Created on 22 Jan 2021 · 3Comments · Source: diem/diem

Blockchains in general are at best eventually consistent. That is a client reading from two services could expect that one services is behind the other. This becomes problematic when implementing clients that intentionally or not connect to multiple services. Since a single IP address or URL may refer to a single service or several, clients /must/ be implemented in such a way that read after read consistency is not guaranteed. Specifically, consider a read returns a version:

read(server) => 5
read(server) => 6
read(server) => 5

Is entirely possible in the case where there may be redundancy behind a single domain. And even more likely in our fault tolerance case of n upstreams choose 1. Why?

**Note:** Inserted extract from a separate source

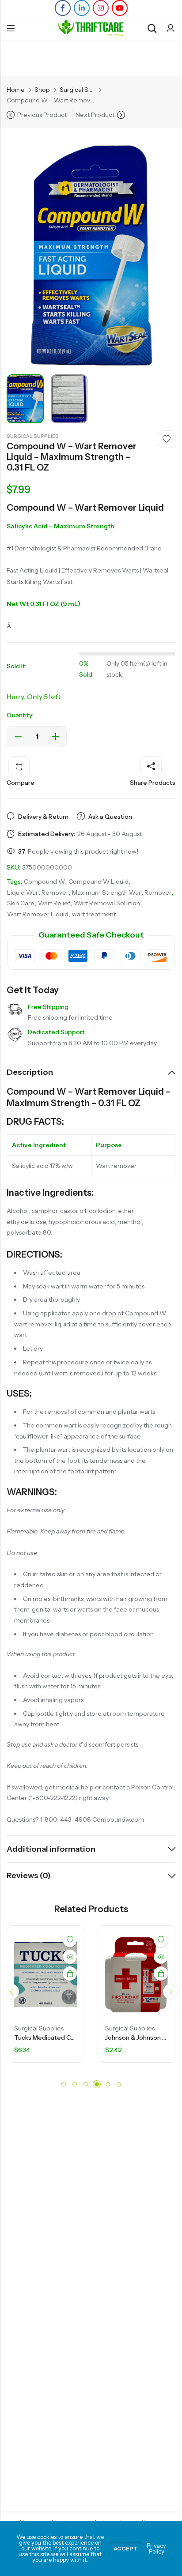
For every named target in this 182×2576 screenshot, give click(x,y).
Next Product (95, 115)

The primary issue is a race against state synchronization:
Validator_i -> VFN_i -> FN_i
vs
Validator_j -> VFN_j -> FN_j

where the json-rpc service is supported by (FN_i, FN_j). if we assume i != j, then they can take different routes and have different latencies, even temporarily unavailable connections. A client calling into an application load balanced json-rpc service hosted by (FN_i, FN_j) may get different versions in these cases.

Our current json-rpc redundancy approach is to query multiple services, assuming even single homed services, it is possible that our most up to date goes offline causing us to redirect to an older version.

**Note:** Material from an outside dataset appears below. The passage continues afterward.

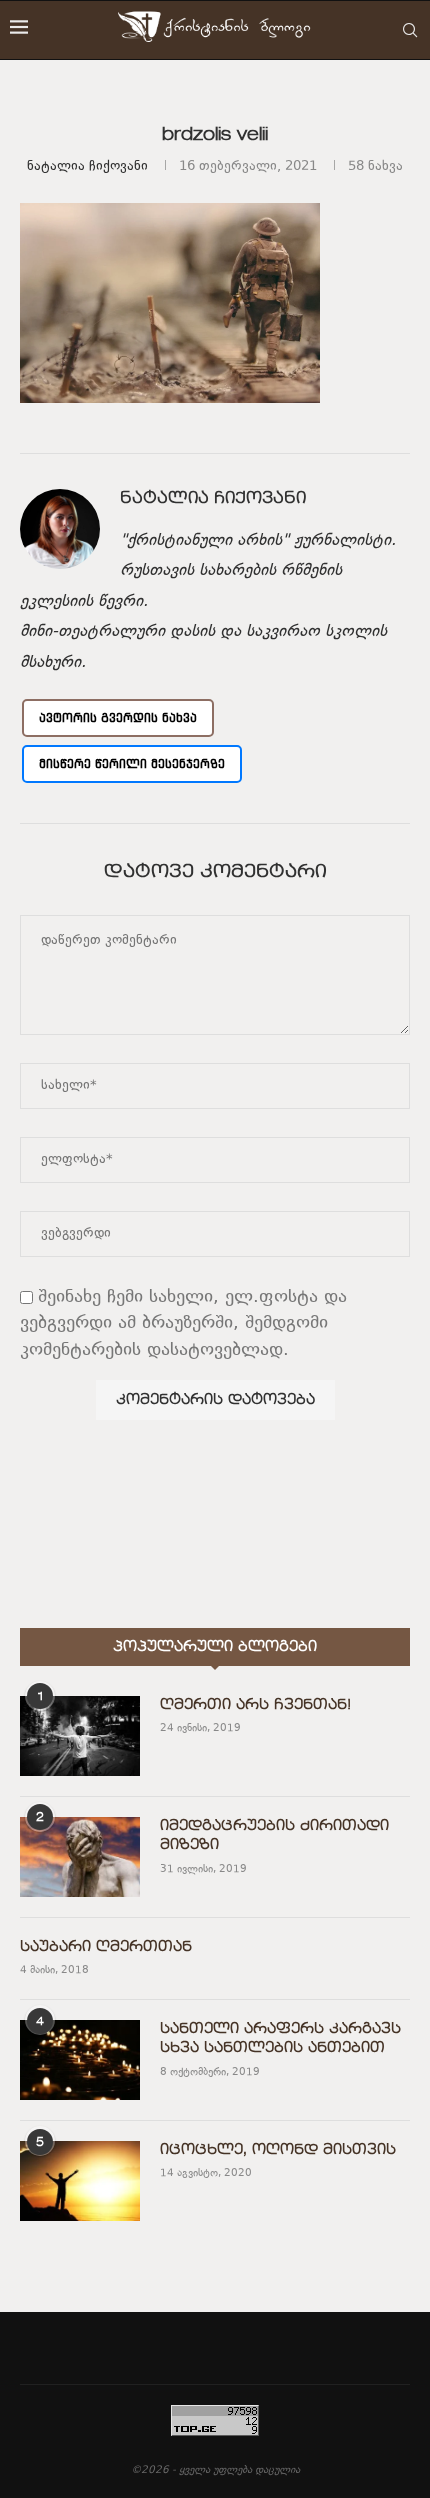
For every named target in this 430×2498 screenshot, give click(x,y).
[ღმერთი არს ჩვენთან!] (80, 1736)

In any case, if we arrive at an older version, we fail. So three ideas:

Require json-rpc clients to specify the minimal version that they want, that way if the upstream is stale, it can either respond back saying try again or hold on to the request while the versions catch up
Make the json-rpc client handle stale responses with retries
Return the stale response but note that it is stale

Does JSON-RPC currently support long poll?

bug

Source

davidiw

👍1

Most helpful comment

For the 3 options you listed.
No.2 is chosen because retry is always needed. If client side implements well, the error raised after retry should also contain the stale response for caller to judge whether it wants to propagate the error, or use the staled response.

No.3 is not good, because in most of cases we just want to retry, so return the stale response will cause caller to write retry.
No.1 maybe better for server resource usage, can be an additional option on top of No.2.